Listen Orville, I’m not gonna sit here and blow smoke up yer ass. Either you want embroidered shirts or you don’t.
If you don’t, then I’ll cut out early and make water somewheres else.
But if you DO, then let’s us get down to it.
Long-sleeve shirts, Orville, with your insignia right here, above your heart.
Sellmans: Since 1974
I could even get em to put a bull on there for you or a side of beef, a steak even.
Let me get real with you here. Right here, right now as the song goes.
Them shirts your people are wearing, your receptionist and the like, they look like they had a logo iron’d on.
Are those iron ons, Orville? And did you get them from Ken Steckler?

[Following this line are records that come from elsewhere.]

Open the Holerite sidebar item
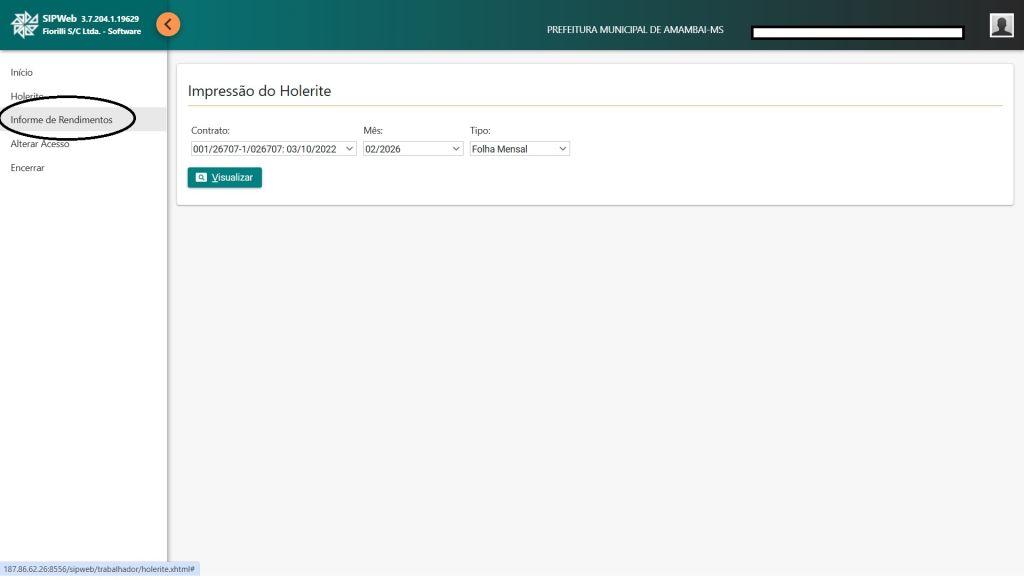This screenshot has width=1024, height=580. (x=27, y=96)

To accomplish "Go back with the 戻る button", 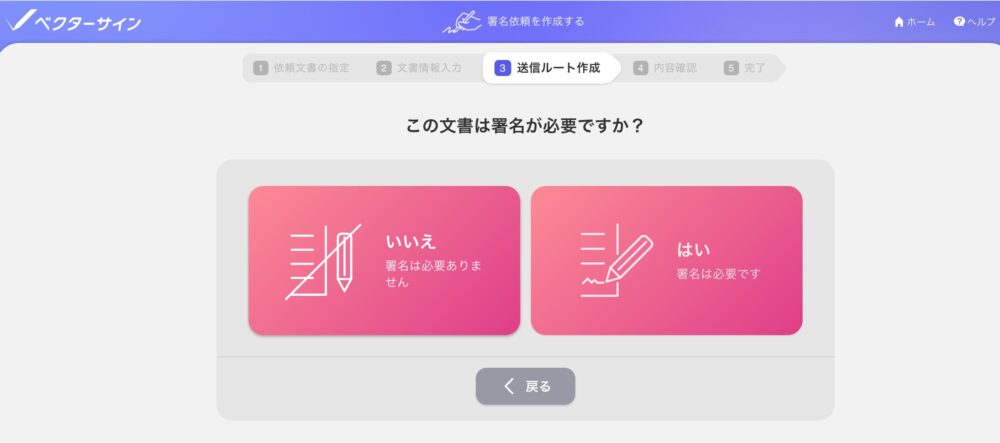I will click(x=526, y=386).
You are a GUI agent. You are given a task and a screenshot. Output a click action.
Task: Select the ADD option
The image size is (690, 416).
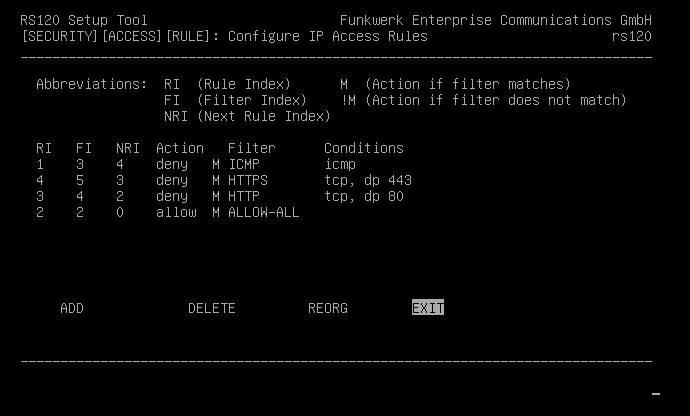(x=72, y=308)
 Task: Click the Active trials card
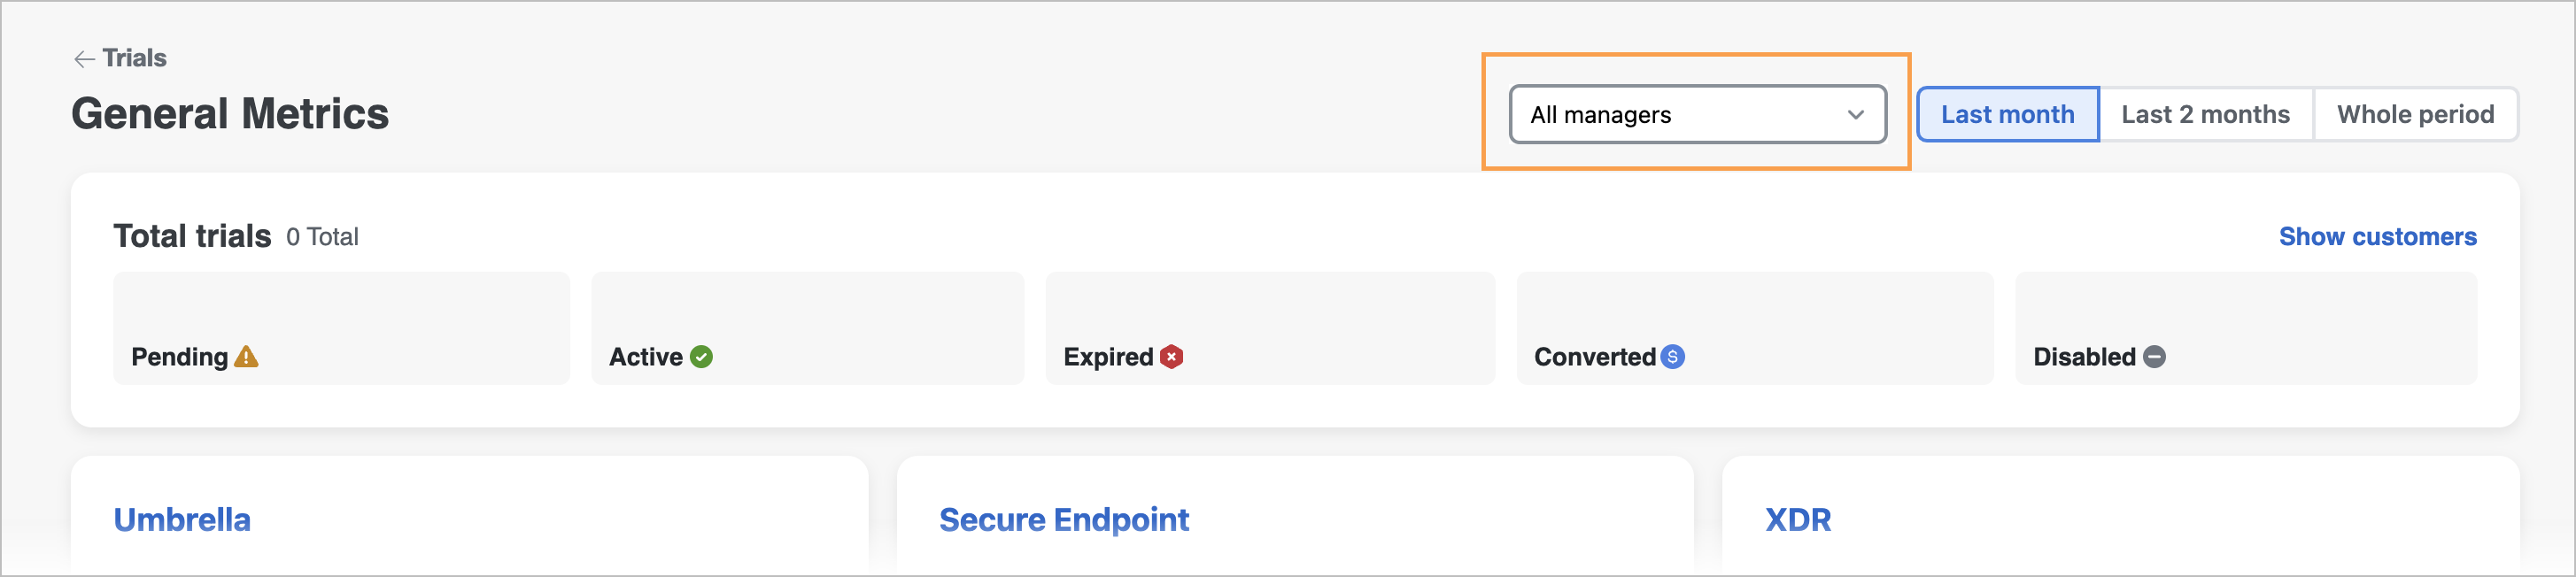click(x=808, y=328)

Because, and if I weren’t such a gentleman I would tell you what I really think, because Ken Steckler doesn’t understand quality personalized garments the way I do.
Did his daddy raise him in the business?
Could he, if his back was against the wall, use a sewing machine?
That’s what you’re getting with Ken Steckler.
Poor quality with no guarantees.
Now sure, you might save a buck or two up front, but it’s gonna cost you on the back end with fading and peeling and what not.
Listen, I can personalize em for free. I’m gonna tell my boys at the factory to put the goddamned first names on there for free.
You want all capital letters? Done, sir.